ERGASTOLO AD ALESSANDRO IMPAGNATIELLO, LE MOTIVAZIONI
L’omicidio Giulia Tramontano è stato premeditato per quasi sei mesi da Alessandro Impagnatiello: è quanto scritto dai giudici nelle motivazioni della sentenza di condanna all’ergastolo. Quindi, l’idea di uccidere la fidanzata risalirebbe al dicembre 2022, ma l’incontro tra Giulia e l’amante del compagno ha rappresentato una svolta, perché è il momento in cui l’uomo ha capito che le bugie con cui aveva mantenuto le relazioni parallele erano state scoperte.
La prima idea di sbarazzarsi di Giulia è comparsa dopo aver appreso che era incinta. Era il 12 dicembre e l’ex barman ha cercato su internet veleno per topi. Da quel momento fino al maggio successivo non è mai venuto meno il piano criminoso, che anzi è cresciuto e maturato, mentre portava avanti la relazione segreta con l’amante.

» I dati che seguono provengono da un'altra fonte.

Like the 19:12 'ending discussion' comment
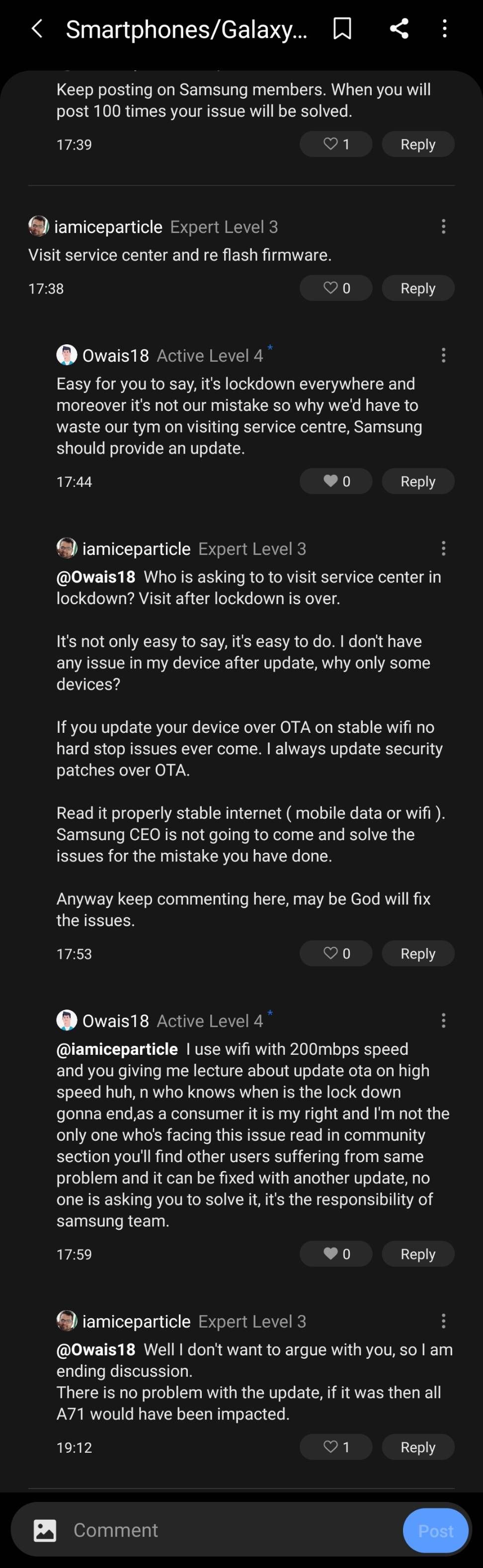This screenshot has height=1568, width=483. [335, 1447]
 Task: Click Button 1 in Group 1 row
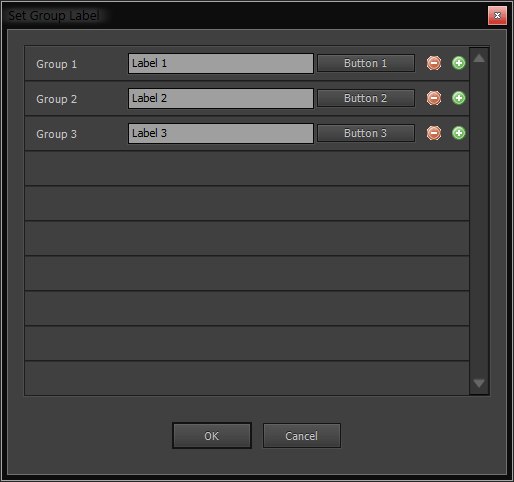366,63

Quando ha scoperto che le due donne si erano parlate, distruggendo quel castello di bugie che lui aveva costruito, Alessandro Impagnatiello ha anche capito di essere diventato da una settimana lo “zimbello” dei colleghi, perché erano venuti a conoscenza delle menzogne che aveva raccontato.
Proprio la gravidanza ha segnato la condanna a morte di Giulia Tramontano: per i giudici, se avesse abortito, come aveva intenzione di fare per il comportamento del compagnato, l’avrebbe salvata dal piano del compagno, perché sarebbe andata via di casa e quindi sarebbe ancora viva.
OMICIDIO GIULIA TRAMONTANO: IL PIANO INSIDIOSO E LA CRUDELTÀ
Quella consapevolezza lo aveva mortificato, ma aveva anche alimentato la rabbia dentro di sé, quella che ha portato poi al desiderio di vendicare quello che riteneva un “torto”. A quel punto, Alessandro Impagnatiello ha deciso di modificare il piano criminoso che aveva portato avanti per quasi sei mesi, quello che riguardava il veleno, ha deciso di uccidere Giulia Tramontano con “modalità nuove ed efferate“.
Aveva, infatti, capito di aver perso per sempre l’amante e che la fidanzata lo avrebbe lasciato, inoltre non avrebbe mai visto il figlio. Quindi, ha deciso di abbandonare il piano insidioso che aveva portato avanti fino a quel momento per portarlo a termine.
Dopo aver ucciso la fidanzata, non solo non si è pentito, ma ha pure provato ad attenuare le sue responsabilità, negando di aver aggredito la fidanzata, ridimensionando le sue precedenti condotte e fornendo spiegazioni incongrue sulla relazione con l’amante.
I giudici ritengono che abbia voluto sviare le indagini, ad esempio quando ha provato a indirizzare sull’allontanamento volontario, ad esempio mandando messaggi alla fidanzata, che era già morta, e alle amiche, recandosi con la suocera nelle tabaccherie di zona per cercare immagini della compagna. Aveva anche sostenuto che potesse essere andata in Francia con un’amica.
Per quanto riguarda la crudeltà, riconosciuta come aggravante, non è rappresentata solo dalle 37 coltellate, ma anche dal fatto che 11 siano state inferte mentre era ancora viva e che fosse incinta del loro figlio.